(Items listed in a dataset)

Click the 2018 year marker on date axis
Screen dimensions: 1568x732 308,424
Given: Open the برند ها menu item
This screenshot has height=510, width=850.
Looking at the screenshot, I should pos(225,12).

(Activity) Reproduce all the entries above. Match them exactly.

(Answer for the task)
Click the 2018 year marker on date axis
Screen dimensions: 1568x732 308,424
Given: Open the برند ها menu item
This screenshot has height=510, width=850.
Looking at the screenshot, I should pos(225,12).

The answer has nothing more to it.